Le Baiser au lépreux


Brunschvicg (Léon) :

"Il n'est pas sûr, il n'est pas démontrable en tout cas, que ce qui est négligé par la nature même de la méthode, soit en effet négligeable". 

Introduction à la vie de l'esprit p. 74


Barbey  :

 "L'état de tutelle est normal à l'esprit humain, et la vue fausse des esprits modernes, c'est admettre que cet état de tutelle est transitoire et que la gloire de la civilisation est (de) le finir."

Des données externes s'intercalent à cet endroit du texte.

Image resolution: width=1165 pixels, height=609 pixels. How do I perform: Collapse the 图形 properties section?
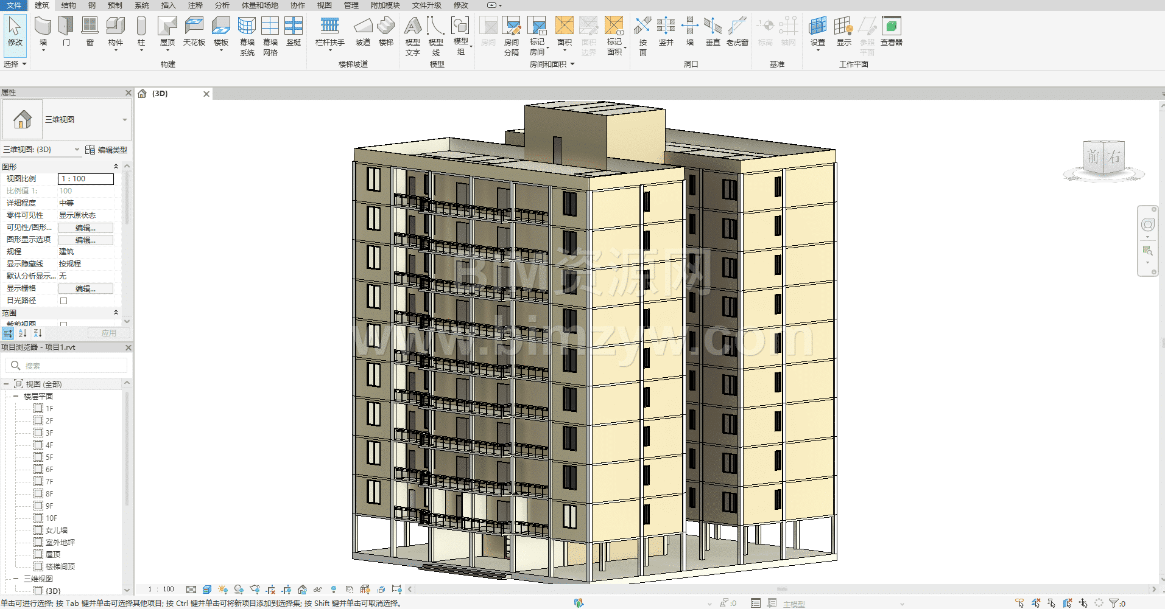(x=116, y=167)
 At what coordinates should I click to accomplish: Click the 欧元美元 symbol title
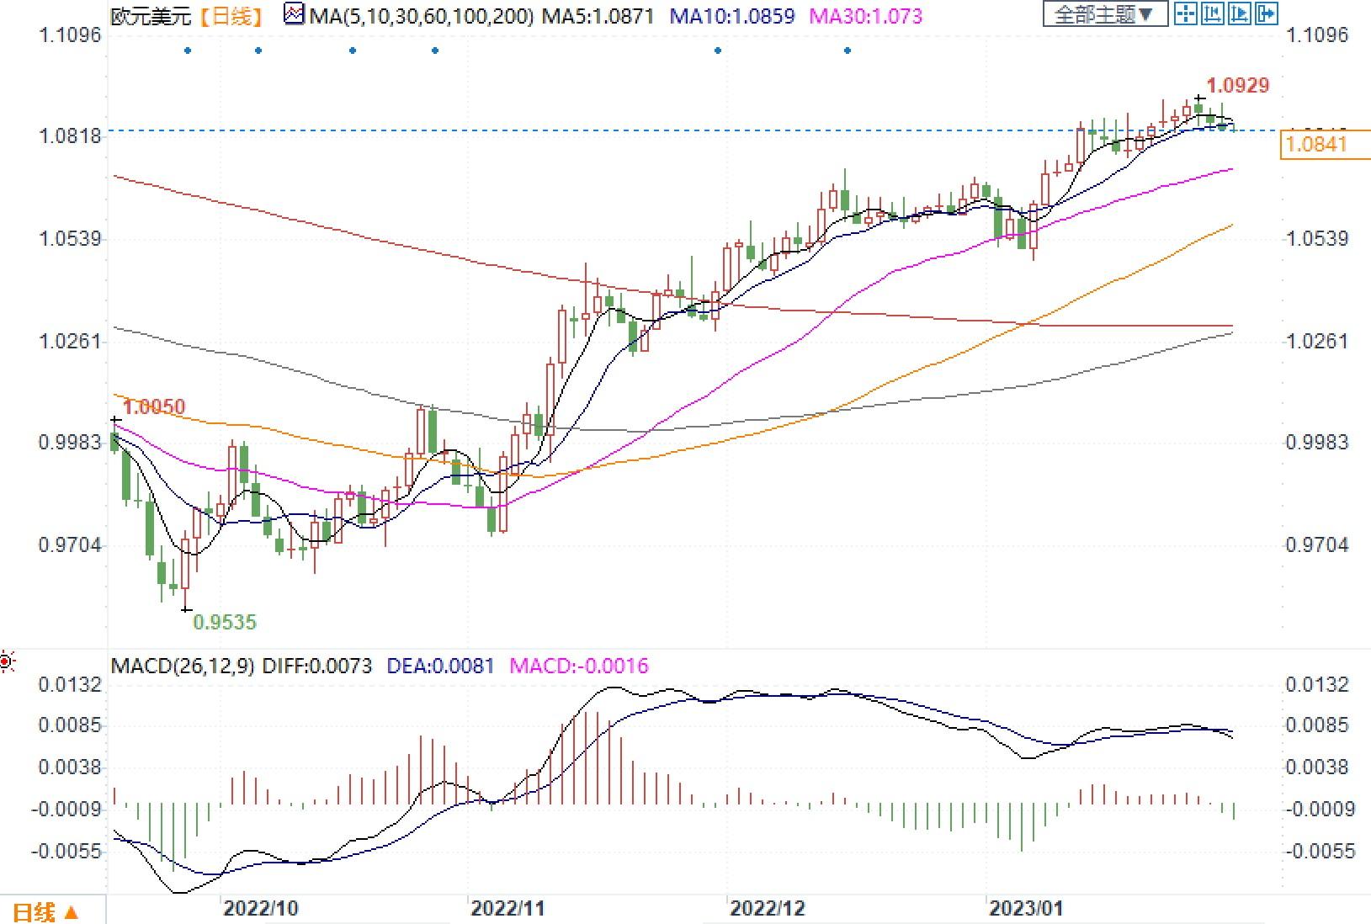pyautogui.click(x=151, y=16)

Memorandum 3  t. 2 p. 1055


Auden :

"On ne peut pas commencer par douter ; il faut commencer par la foi"

Avant et après


Valéry : 

"Ce que l'accessoire est compliqué, quand le principal est assez simple."

lettre à Gide p. 569


Kundera : 

"Il faut une grande maturité pour comprendre que l'opinion que nous défendons n'est que notre hypothèse préférée, nécessairement imparfaite, probablement transitoire, que seuls les très bornés peuvent faire passer pour une certitude ou une vérité."


Valéry :

"Une œuvre doit laisser à son auteur le sentiment qu’il a découvert et organisé une partie de soi. C’est là le bénéfice net et réel, qui n’est pas l’œuvre – mais l’avoir-fait-l’œuvre. L’on se dégage ainsi de l’évaluation par autrui. Pour moi, ce que me rapporte une œuvre = ce qu’elle m’a coûté."


Balzac :  

"Il n'y a rien de jésuite comme un désir."

Illusions perdues Bouquins 1980 p. 338


Huysmans :

"Durtal cherchait un joint pour aller fumer une cigarette"

L'Oblat 


Lafon : 

"C'est si peu nous qui faisons notre vie."


Platon : 

"Une action démesurée dans un sens a tendance à provoquer une transformation en sens contraire, que ce soit dans les saisons, dans la végétation ou dans les organismes, et cela ne vaut pas moins pour les constitutions politiques."

Rép. VIII 563e


Muray : 

"La monotonie brillante et roulante, assommante et formidable, malaxante et géologique de Hugo [...] Hugo ne fait pas de poésie ou de prose. Il rame."

XIX° p. 332


Dutourd :

"J'aime les princes de tragédie parce qu'ils ne sont pas soumis à la pesanteur. Ils ne boivent ni ne pissent"

Doucin


Stendhal  : 

"Un jour les huit ou dix nièces de Mme de Montcertin lui demandèrent ce que c’était que l’amour ; elle répondit : « C’est une vilaine chose sale, dont on accuse quelque fois les femmes de chambre, et, quand elles en sont convaincues, on les chasse."

Souvenirs d’égotisme, 5


Richler (Mordecai) : 

"L’idée de notre mortalité ne nous avait pas encore effleurés. Autrement dit, les obus n’avaient pas encore commencé à atterrir près de nos tranchées."

Le monde selon Barney


Reed (Lou) : 

“This world is a zoo 

And the keeper ain’t you !”


Valéry : 

"Ô Historiens, ce qui ne se trouve point dans une époque est d’une importance capitale. Ce que la littérature et l’art d’un temps, ou les lois ou les autres documents ne contiennent ou ne mentionnent pas, et qui se voit ailleurs est remarquable – Mais encore le faut-il remarquer."

Cahiers XXVI, 42


Balzac : 

"Rien ne prouve mieux la nécessité d’un mariage indissoluble que l’instabilité de la passion. Les deux sexes doivent être enchaînés comme des bêtes féroces qu’ils sont, dans des lois fatales sourdes et muettes".

Autre portrait de femme


Chesterton : 

"Le but du mariage est précisément de se battre pour survivre à l’instant où l’incompatibilité l’emporte car homme et femme, en tant que tels, sont incompatibles." 

What's wrong with the world 


Muray  : 

"Le Christ et l'écrivain sont ceux qui perçoivent autre chose qu'un grondement naturel quand Dieu parle."